一方、食品表示法に基づく機能性表示食品制度全体に対する信頼が損なわれるような事例も散見されるようになっており、機能性表示食品については、消費者の側も、しっかりその商品のクオリティについて、確認をする必要性が生じている。

2. 日本における食品用途発明の判断基準について

– 日本における食品用途発明の判断基準について

日本では、改訂前の特許庁の審査基準では、「成分Aを添加した骨強化用ヨーグルト」という用途発明を例に挙げ、食品として利用されるものについては、公知の食品の新たな属性を発見したとしても、通常、公知の食品と区別できるような新たな用途を提供することはないとして、食品用途発明を否定していた。
それが上記2015年の機能性表示食品制度の導入に合わせて、特許庁の審査基準及び審査ハンドブックも2016年3月に改訂がされた。改定後の審査基準においては、下記請求項の事例において、

【請求項 1】成分Aを有効成分とする二日酔い防止用食品組成物。
【請求項 2】前記食品組成物が発酵乳製品である,請求項 1 に記載の二日酔い防止用食品組成物。
【請求項 3】前記発酵乳製品がヨーグルトである,請求項 2 に記載の二日酔い防止用食品組成物。
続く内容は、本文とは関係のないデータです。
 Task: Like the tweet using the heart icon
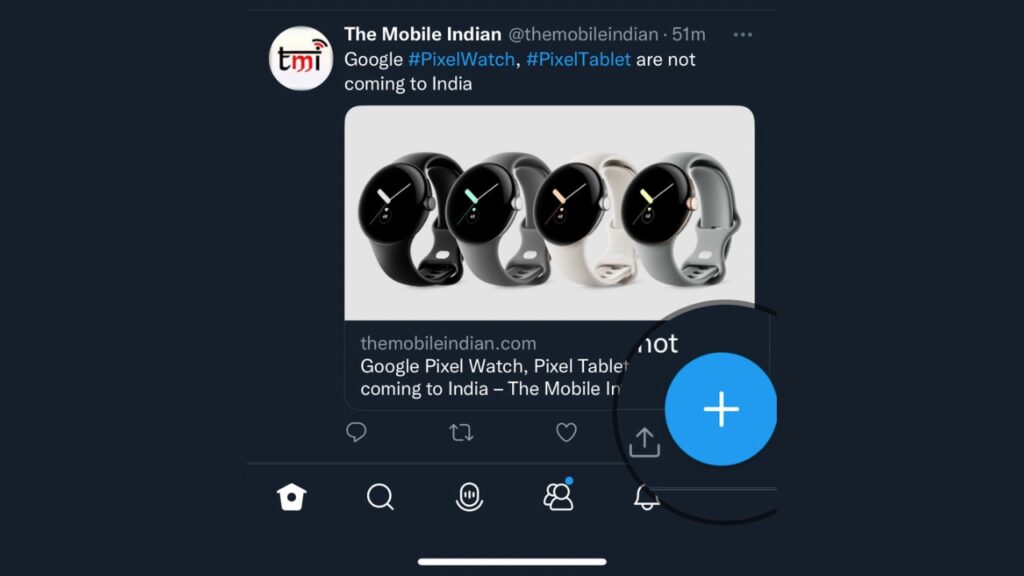click(x=566, y=432)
(i) 「二日酔い防止用」という用途が、成分 A がアルコールの代謝を促進するという未知の属性を発見したことにより見いだされたものであるとき。
(ii) その属性により見いだされた用途が、「成分 A を含有する食品組成物」について従来知られている用途とは異なる新たなものであるとき。
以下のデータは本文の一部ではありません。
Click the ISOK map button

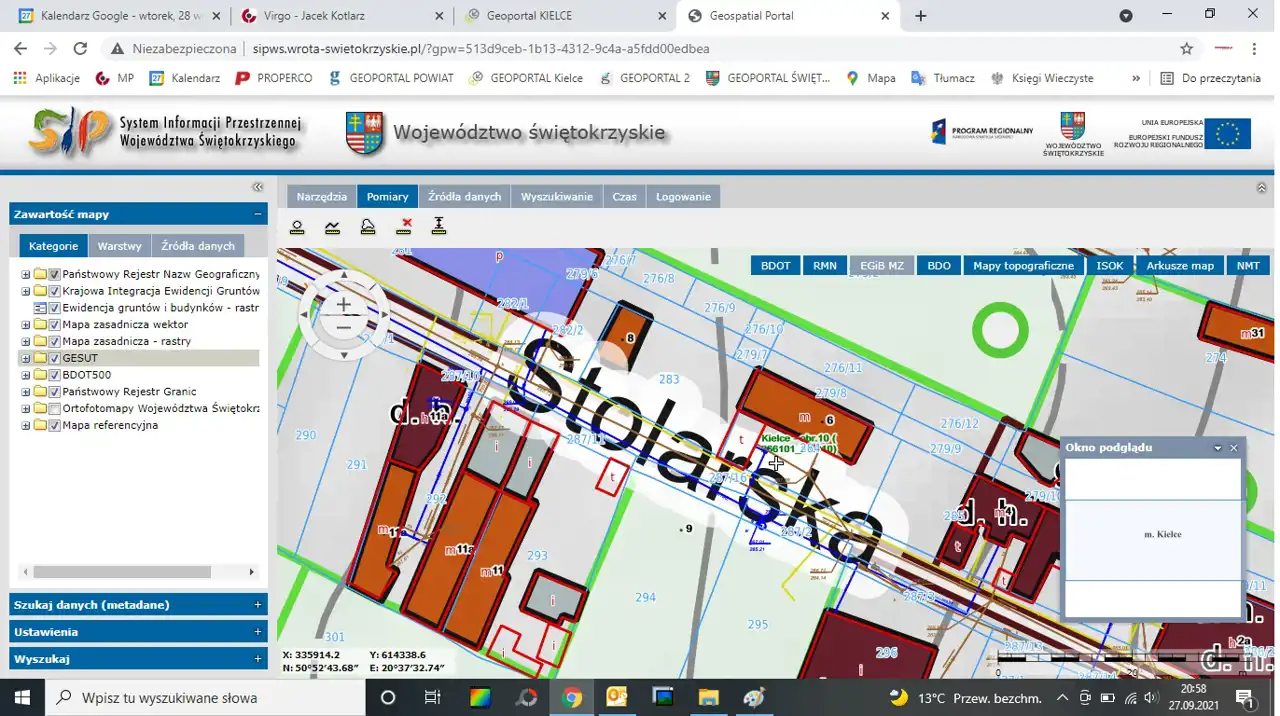point(1109,266)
の上記(i)(ii)の要件を満たす場合には、「二日酔い防止用」という用途限定も含め、請求項に係る発明を認定するとしている(したがって、両者は異なる発明と認定される。)

-日本における現状の食品用途発明の審査について

今回聴講をした、日本弁理士会およびJBA知的財産委員会共催で行われた食品用途発明に関するセミナーでの説明では、現状の日本における食品用途発明の審査については、従来から用途発明が認められていた医薬品における用途発明と同様の審査基準で行われているとのことであった。医薬品における用途発明では、

ある物の未知の属性の発見に基づき、当該物の新たな医薬用途を提供しようとする「物の発明」

であると認められるときに、用途発明が認められることとなっており、食品用途発明も上記と同様の判断基準にのっとっているとのことである。
しかしながら個人的には、個別具体的な事例にあたらなければ、上記「医薬品における用途発明と同様の審査基準」という特許庁の審査の匙加減が、肌感覚としてわからないという印象を受けた。
今後も、食品用途発明を検討する際には、最新の審査基準、審査ハンドブックや、関連判例等を参考に、クレーム等の検討をする必要があると考える。